## [Tâche 1]
Reproduisez à l'identique, dans les entrées, les lignes allant de celle qui contient « Given: Click the » jusqu'à celle qui contient « Open the apps grid menu icon », cette dernière comprise.

## [Texte fourni]
+ + + +

Les productions littéraires de Melville étaient jugées touffues et disparates. Conçu au départ comme simple récit de chasse à la baleine, Moby Dick devait vite bifurquer, dans la seconde version du texte, sur une sorte d’épopée homérique et shakespearienne dans laquelle le personnage du capitaine Achab, hanté par la poursuite de cette baleine blanche qui lui a arraché une jambe, donne au roman d’aventures maritimes la dimension colossale d’une quête métaphysique. De ce point de vue, Bartleby, l’histoire d’un gratte-papier obstiné, résolument claquemuré dans l’étude d’un homme de loi de Wall Street, semble incohérente par rapport aux romans maritimes précédents de Melville, qui résultaient de la vie exotique de leur auteur : lui-même embarqué à bord d’un navire baleinier à peine plus âgé de vingt ans, il devait, entre 1841 et 1844, bourlinguer à travers tout le Pacifique, des îles Marquises à Tahiti, en passant par les îles Galápagos qu’il décrira plus tard dans ses « Esquisses » des Îles Enchantées. Que vient faire ce huis clos réduit aux murs d’une étude new-yorkaise avec l’archipel fameux pour ses tortues géantes ?

+ + + +

## [Tâche 2]
D'après l'extrait sur Melville, entre quelles années Melville a-t-il parcouru le Pacifique ?

## [Données de la tâche]

+ + + +

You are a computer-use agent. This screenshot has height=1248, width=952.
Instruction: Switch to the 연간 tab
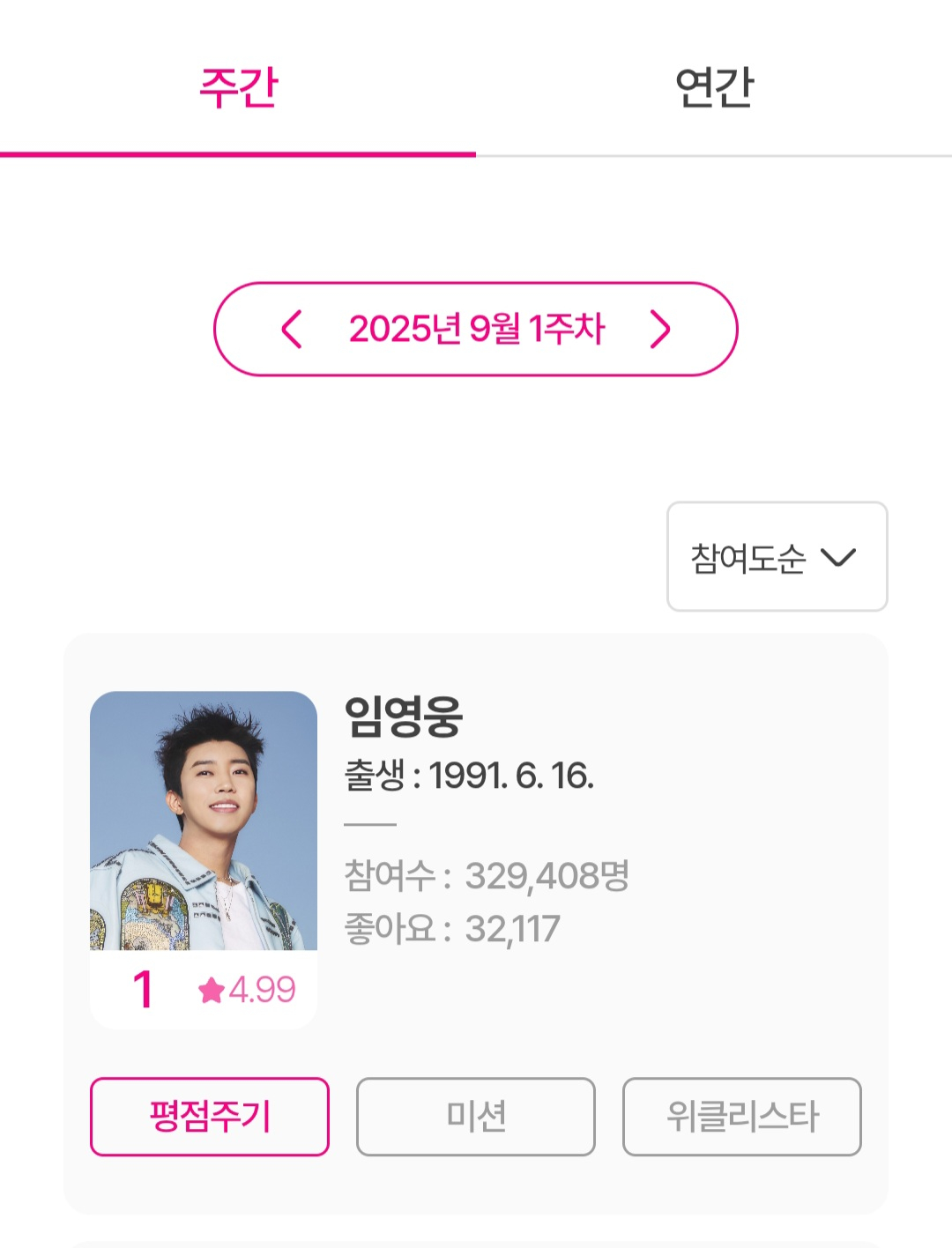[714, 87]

+ + + +

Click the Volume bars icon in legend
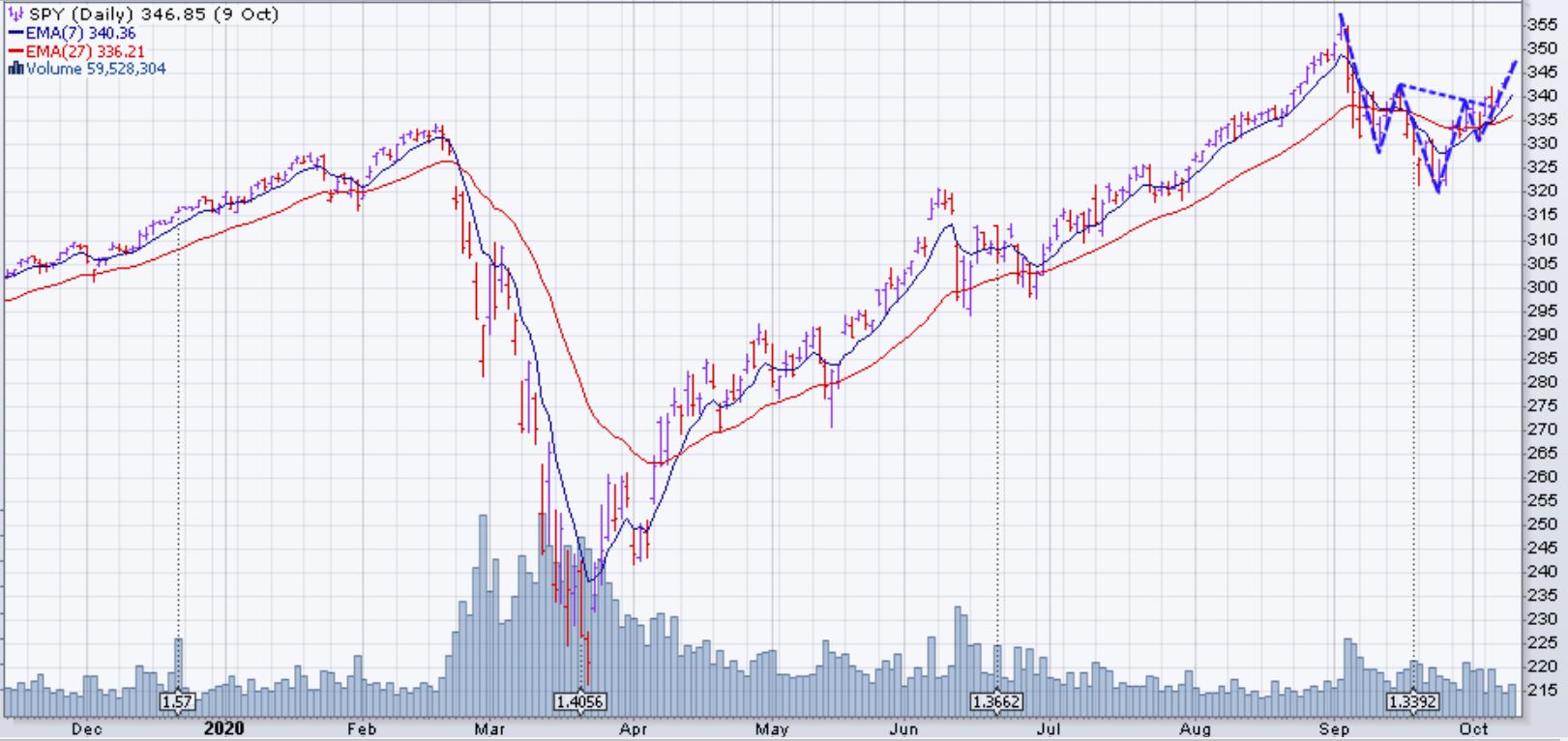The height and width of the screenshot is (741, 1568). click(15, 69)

+ + + +

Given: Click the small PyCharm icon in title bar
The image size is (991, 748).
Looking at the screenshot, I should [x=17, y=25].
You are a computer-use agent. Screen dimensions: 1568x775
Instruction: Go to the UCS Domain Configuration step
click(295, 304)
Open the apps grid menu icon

+ + + +

## [Réponse rédigée 1]
Given: Click the small PyCharm icon in title bar
The image size is (991, 748).
Looking at the screenshot, I should [x=17, y=25].
You are a computer-use agent. Screen dimensions: 1568x775
Instruction: Go to the UCS Domain Configuration step
click(295, 304)
Open the apps grid menu icon

## [Réponse rédigée 2]
Entre 1841 et 1844.